* _DATA FOR THIS EXERCISE_
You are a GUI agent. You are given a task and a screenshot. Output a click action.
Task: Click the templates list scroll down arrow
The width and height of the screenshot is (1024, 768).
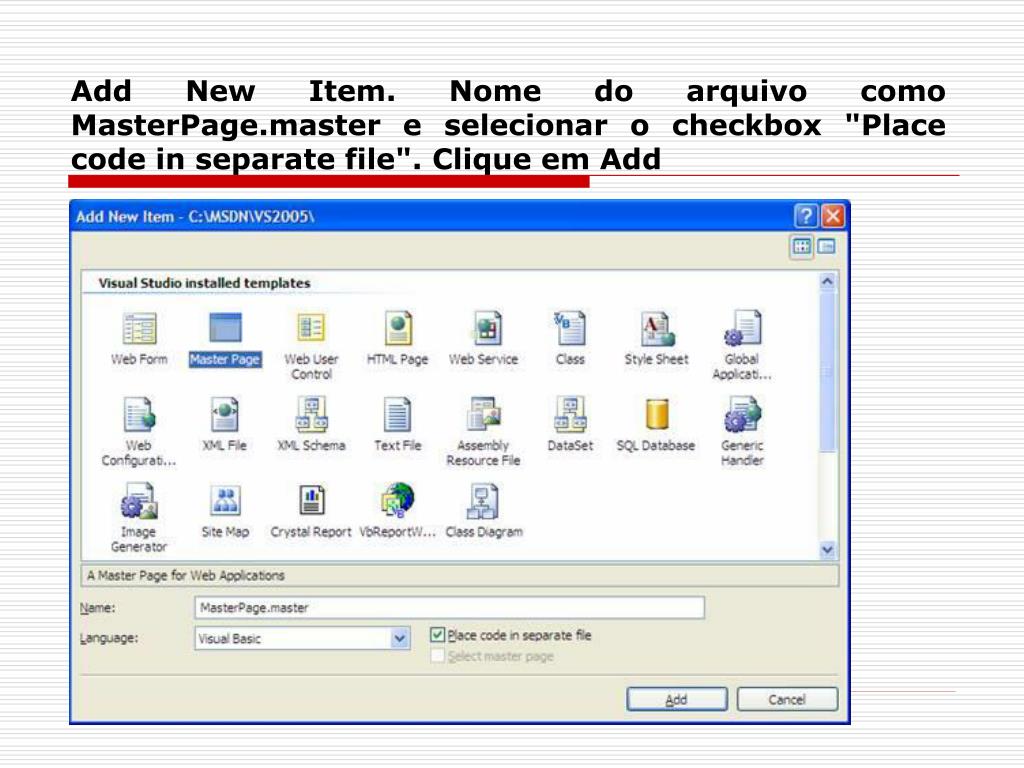click(827, 549)
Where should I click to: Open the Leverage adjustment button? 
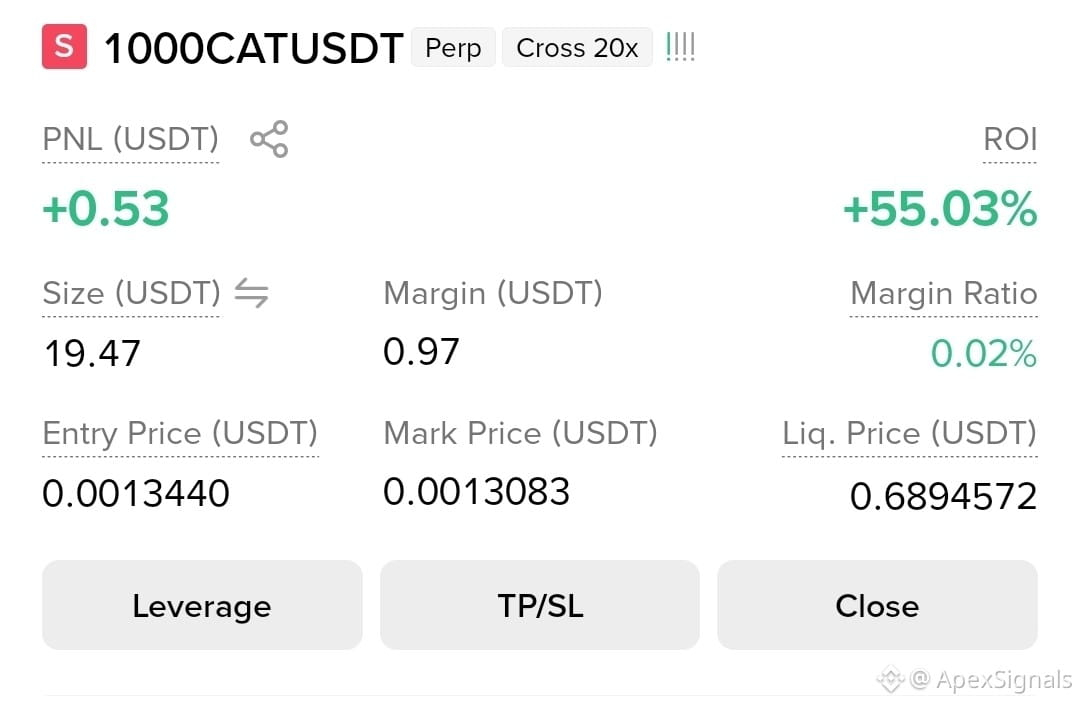[202, 605]
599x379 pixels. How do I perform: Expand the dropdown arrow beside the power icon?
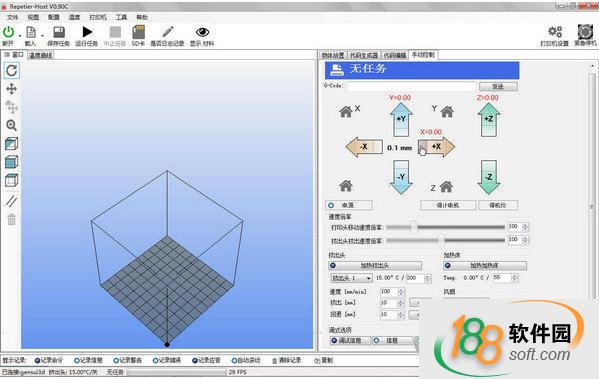(20, 36)
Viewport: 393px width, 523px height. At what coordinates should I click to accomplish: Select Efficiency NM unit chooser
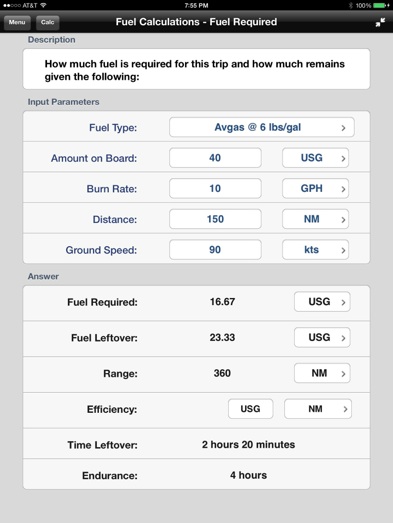coord(318,409)
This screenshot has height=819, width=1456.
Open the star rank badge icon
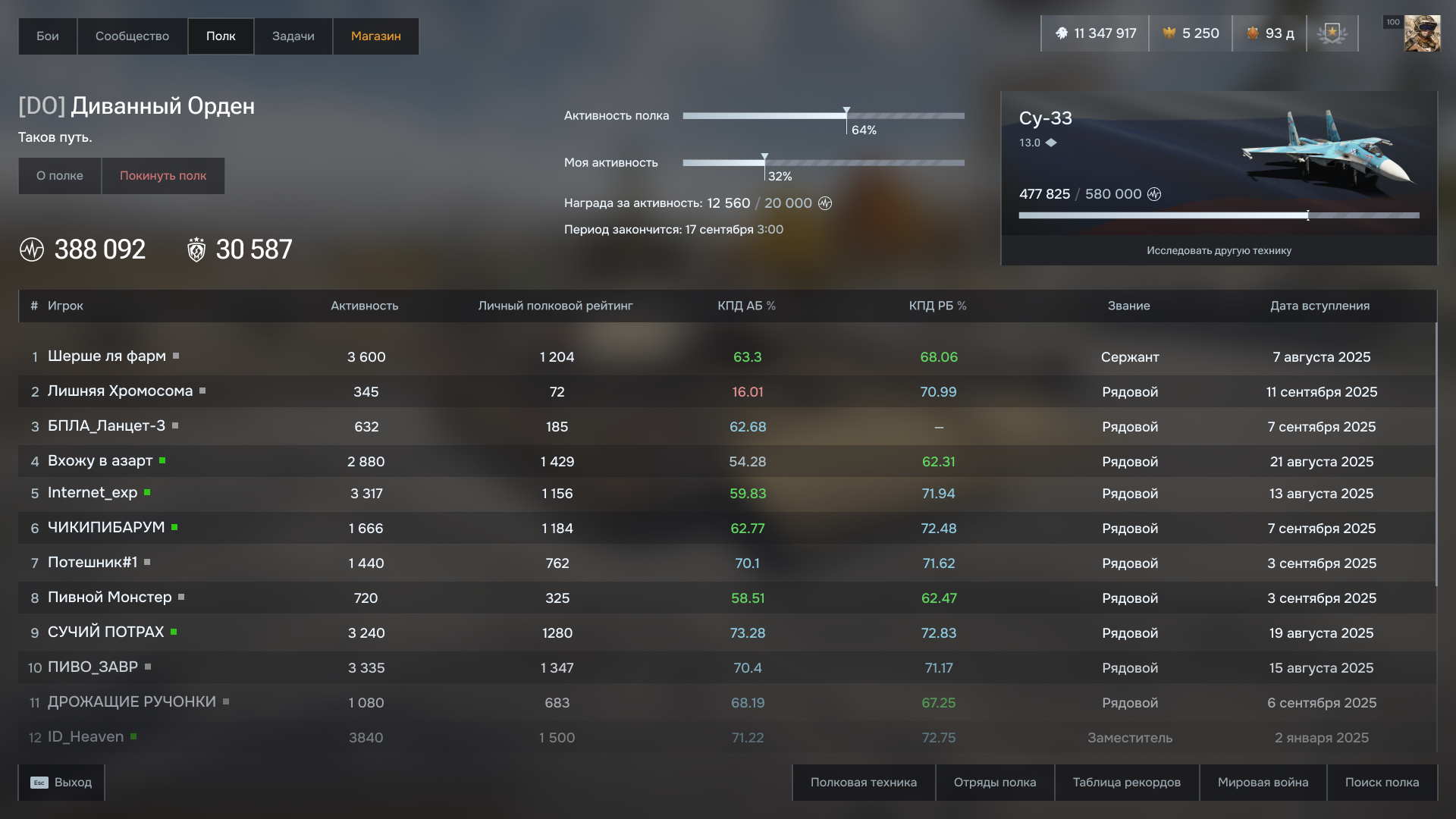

* _STATED GOAL_
List every line above that contains the word "should".

* _ANSWER TO THIS EXERCISE_
Where should I click to: Open the Leverage adjustment button? 
Viewport: 393px width, 523px height. At what coordinates should I click to accomplish: Select Efficiency NM unit chooser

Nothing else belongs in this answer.